The final day was back to basic science and genetics, short oral papers and a session on mechanical stress, entheseal inflammation and bone formation. One oral paper was about MAIT cells. Recently, Mucosal Associated Invariant T (MAIT) cells have been implicated in autoimmune disease. MAIT cells – which are derived and responsive to bacterial antigens- are enriched in AS joints. MAIT cells may provide the missing link between genetic susceptibility (IL77-7R polymorphism), gut inflammation, and microbial triggers in AS. The next paper reported on 527 patients studied over 3 – 6 years. As patients have a 70% reduction in radiographic progression when exposed to both TNFi and high doses of NSAIDs – hence perhaps having a synergistic effect. The next paper was co-authored by Matt Brown. It concludes that healthy HLA B27 individual’s exhibit shared microbiota changes with AS, indicating a disrupted microbiota may be a primary event in AS pathogenesis rather than secondary to disease or its treatment. These findings support the hypothesis that HLA B27 operates to cause AS through interaction with the intestinal microbiome, and suggests that therapies targeting the microbiome may be effective in AS prevention and/or treatment.

In discussing the entheses, it was stated that the disc is an elaborate enthesis.

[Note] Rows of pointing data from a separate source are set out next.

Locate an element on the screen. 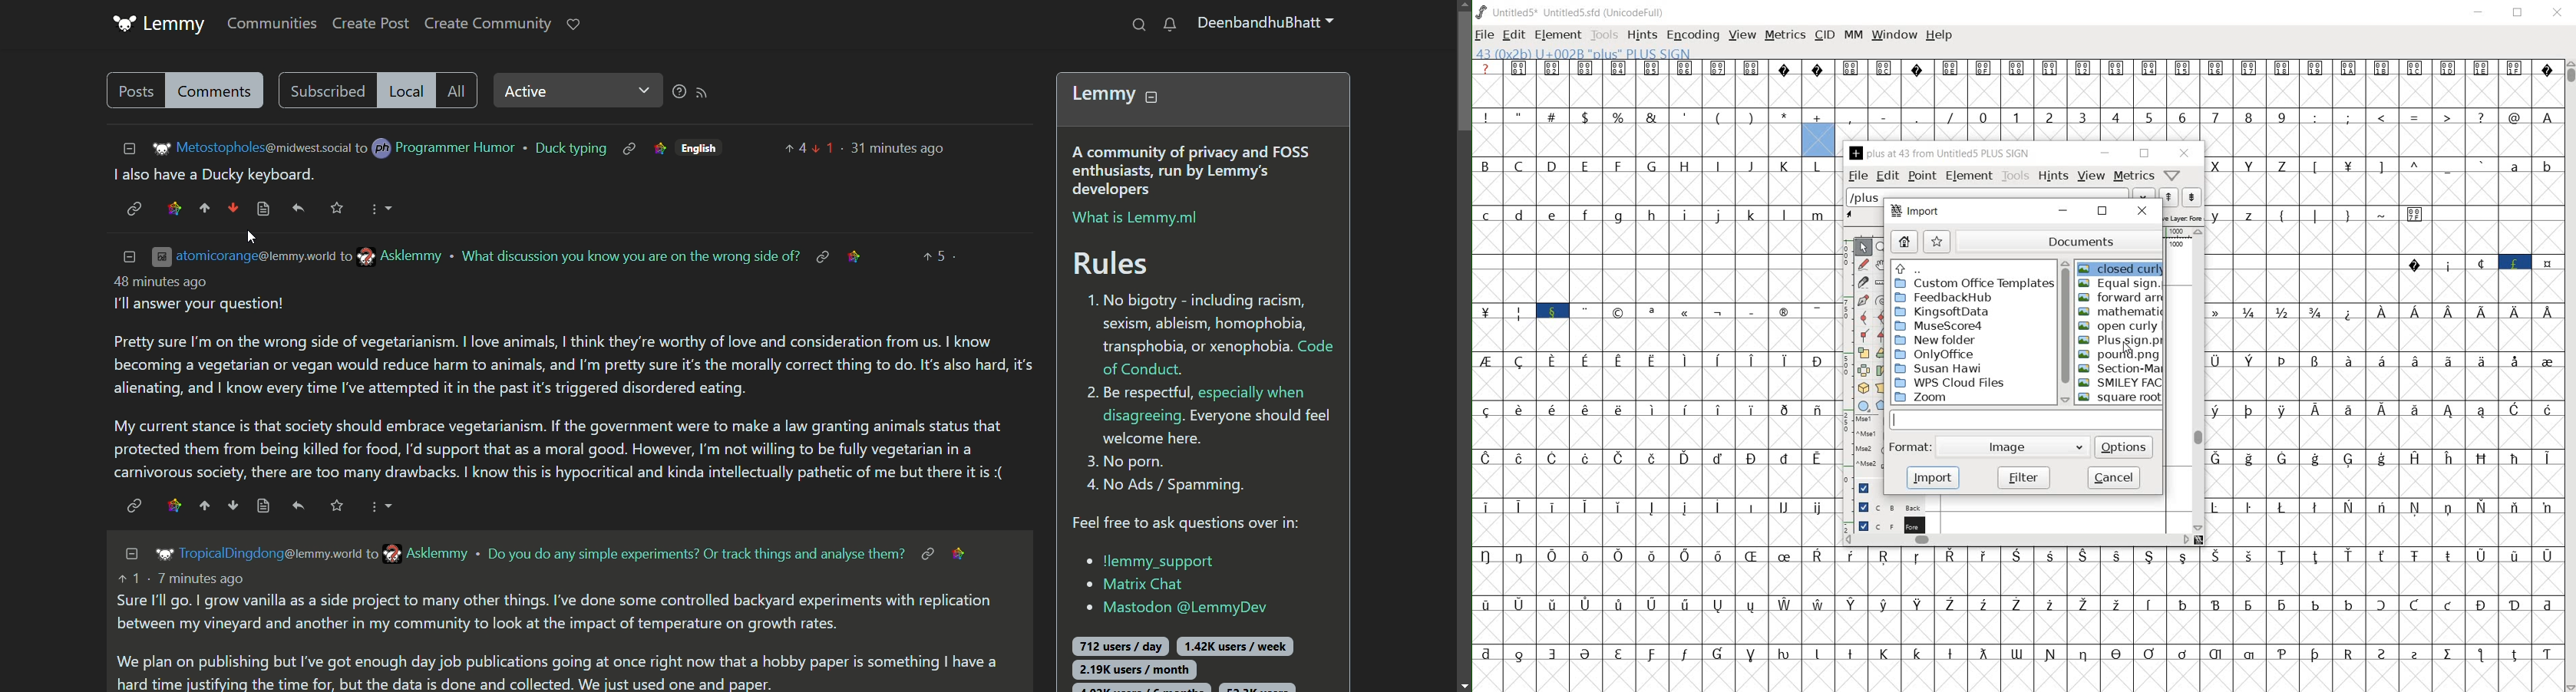 Image resolution: width=2576 pixels, height=700 pixels. dropdown is located at coordinates (381, 207).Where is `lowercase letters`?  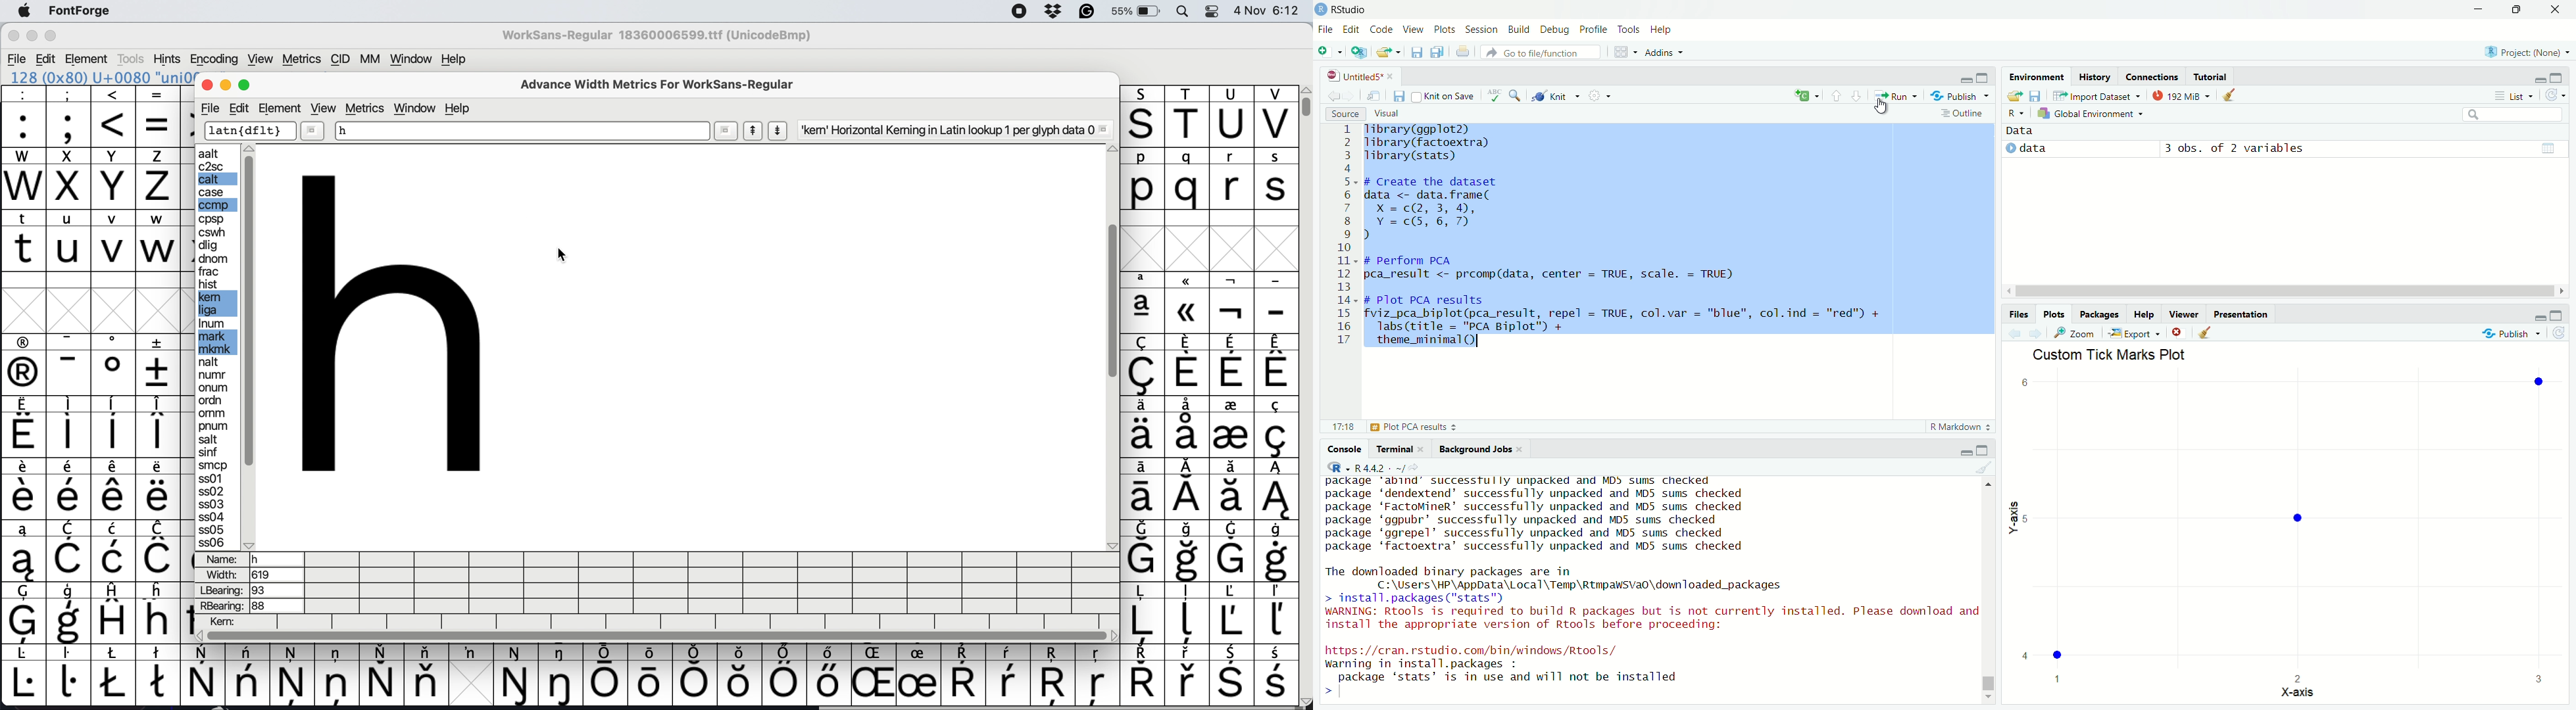
lowercase letters is located at coordinates (100, 253).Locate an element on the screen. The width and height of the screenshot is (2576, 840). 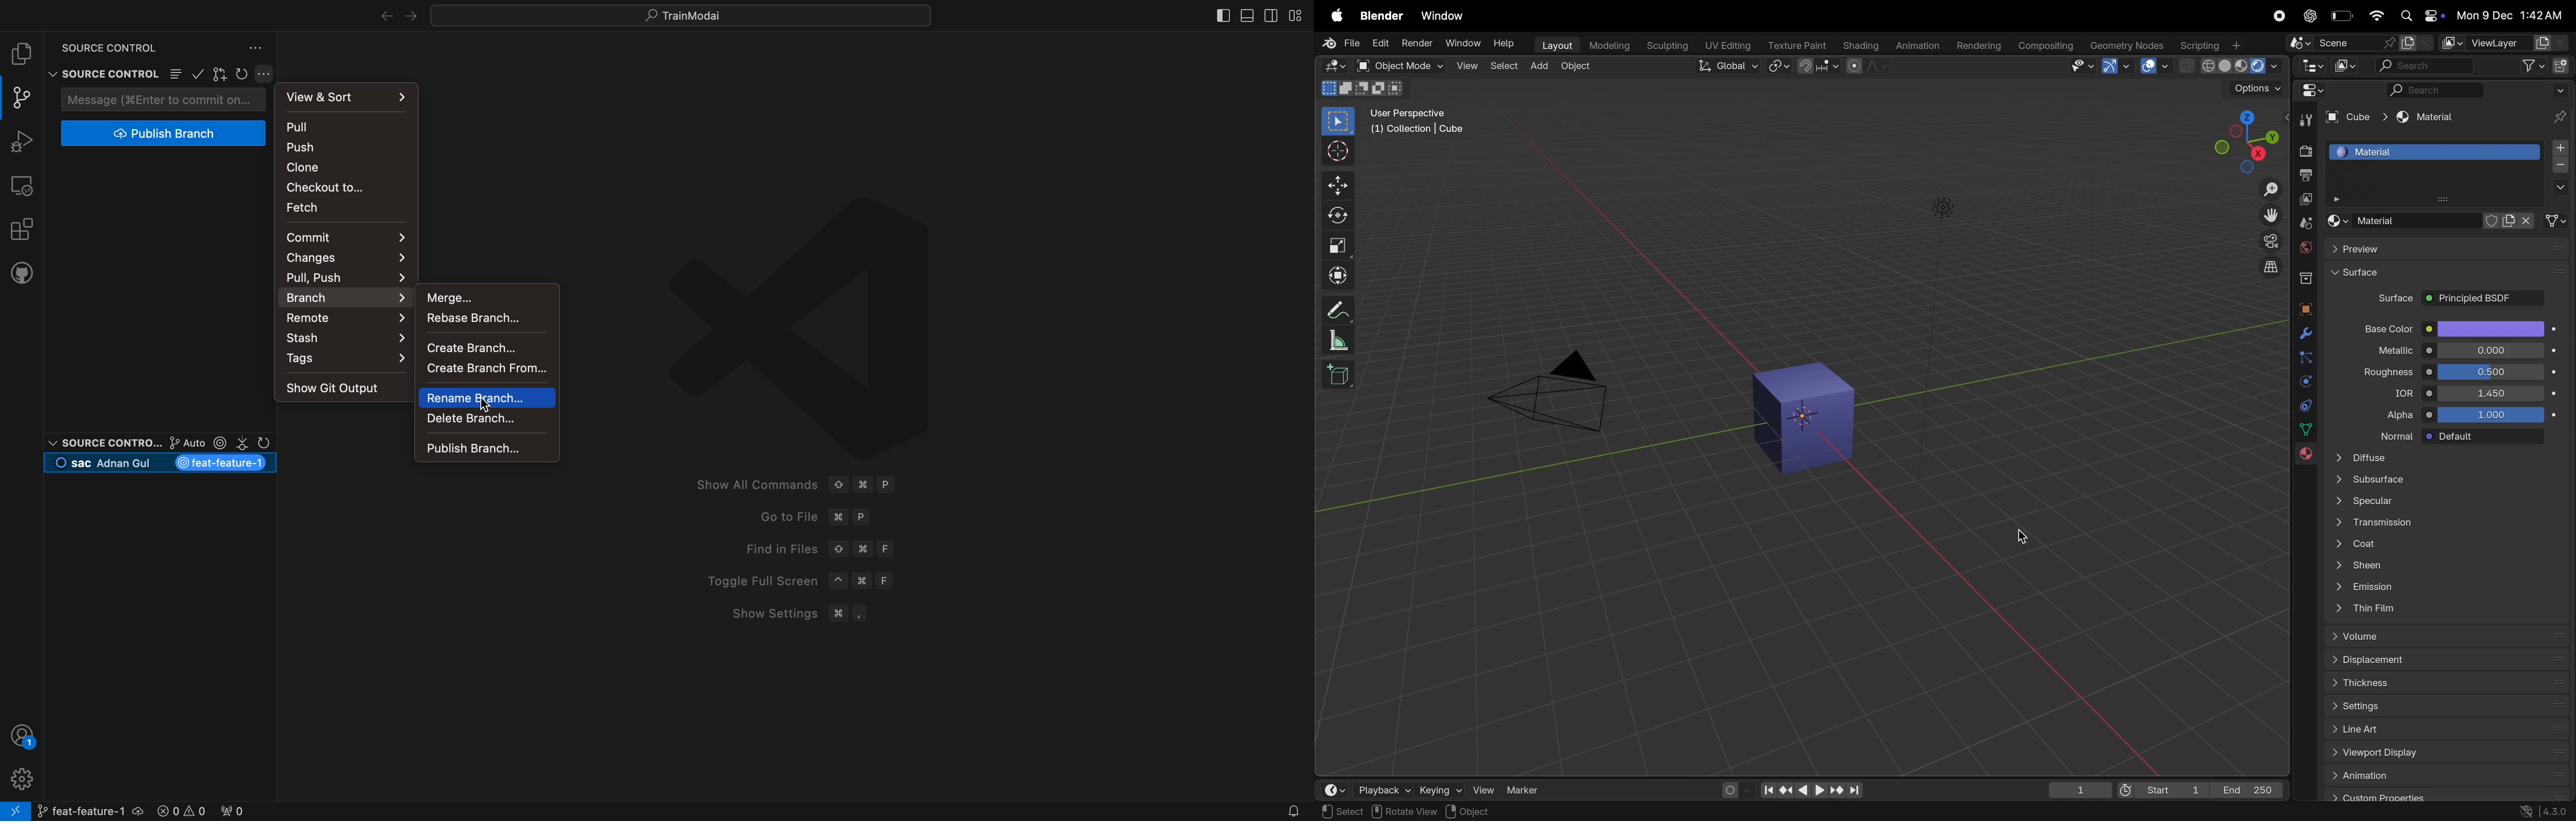
Go to File is located at coordinates (777, 517).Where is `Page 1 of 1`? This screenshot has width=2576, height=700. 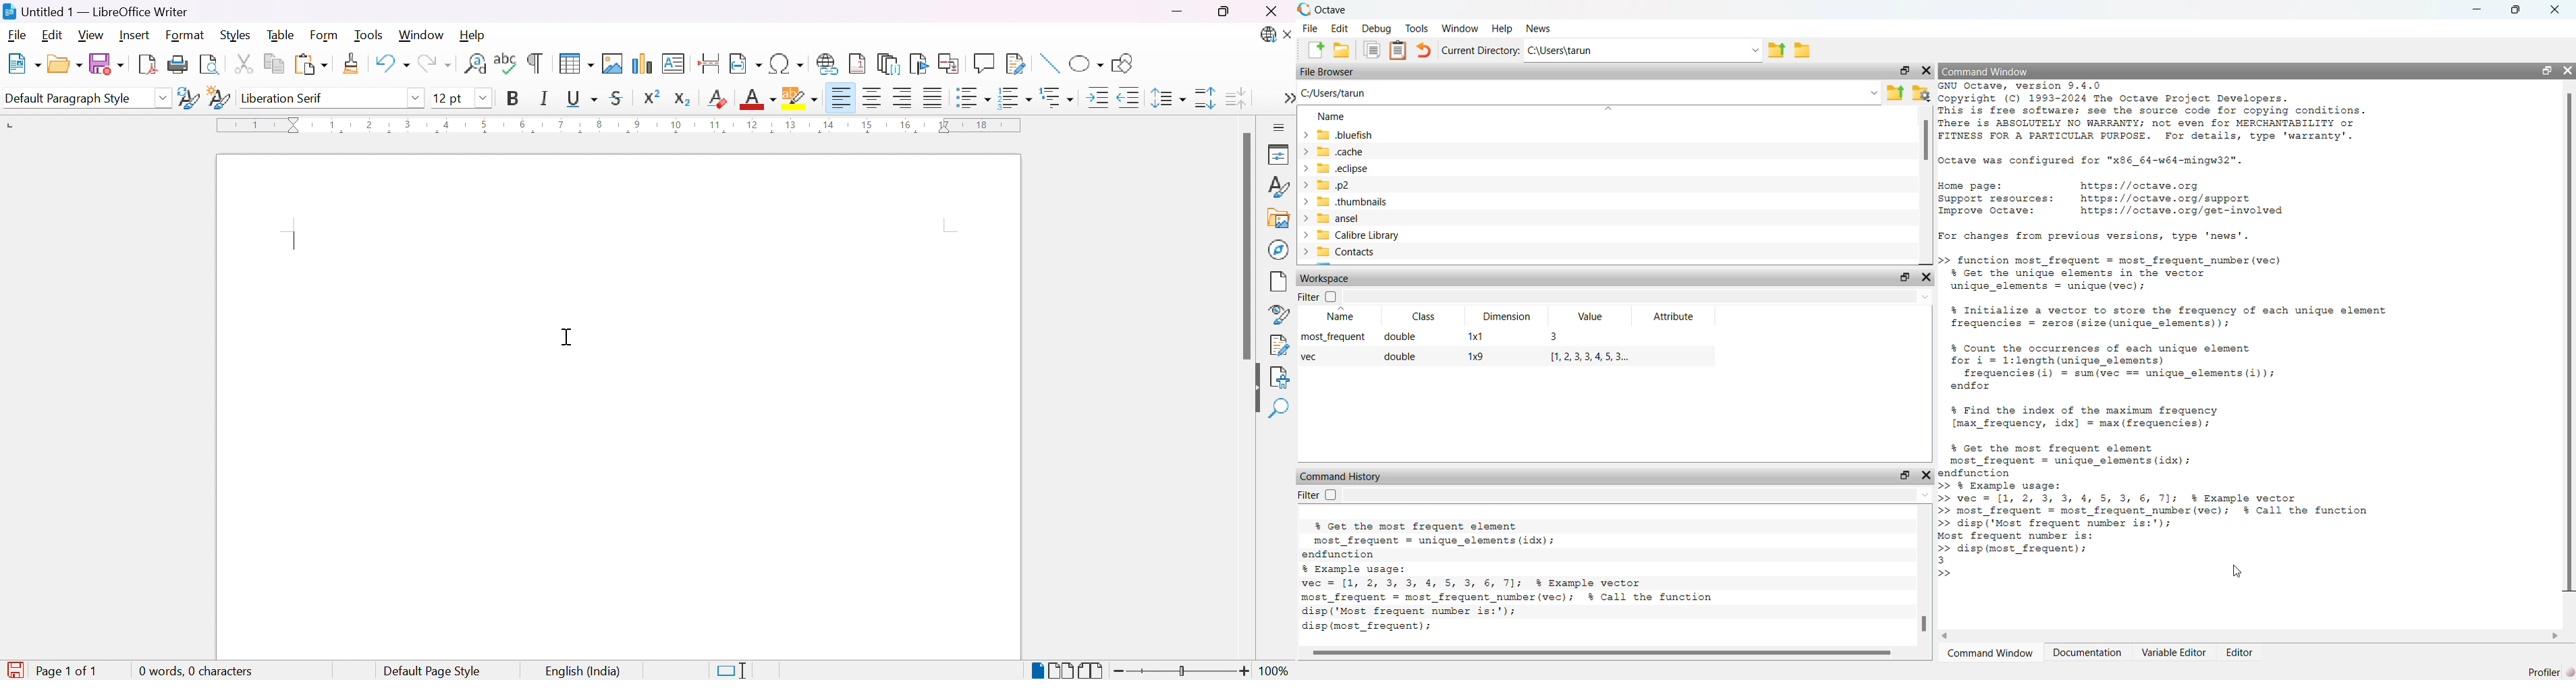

Also, there are similarities between OA and SpA – as the enthesis becomes thickened with age – and sometimes it may be impossible to differentiate. There may be some evidence for Psoriasis therapy as potential PsA prevention. Finally, mechanical stress was discussed – with the question Does biomechanical stress at the cellular, tissue or organ level contribute to the onset or structural disease progression in SpA?  and hence – is strenuous exercise bad for patients with SpA? Exercise was considered to be a good thing – especially mobility and core strength, but we don’t know what the effect is on the bone in the spine.   Biomechanical cell or tissue stress likely contributes to onset of inflammation in the enthesis and inflammation-induced bone loss could be a trigger for entheseal ossification and progressive ankyloses. But, again, further research is needed. Thankfully, the research is continuing.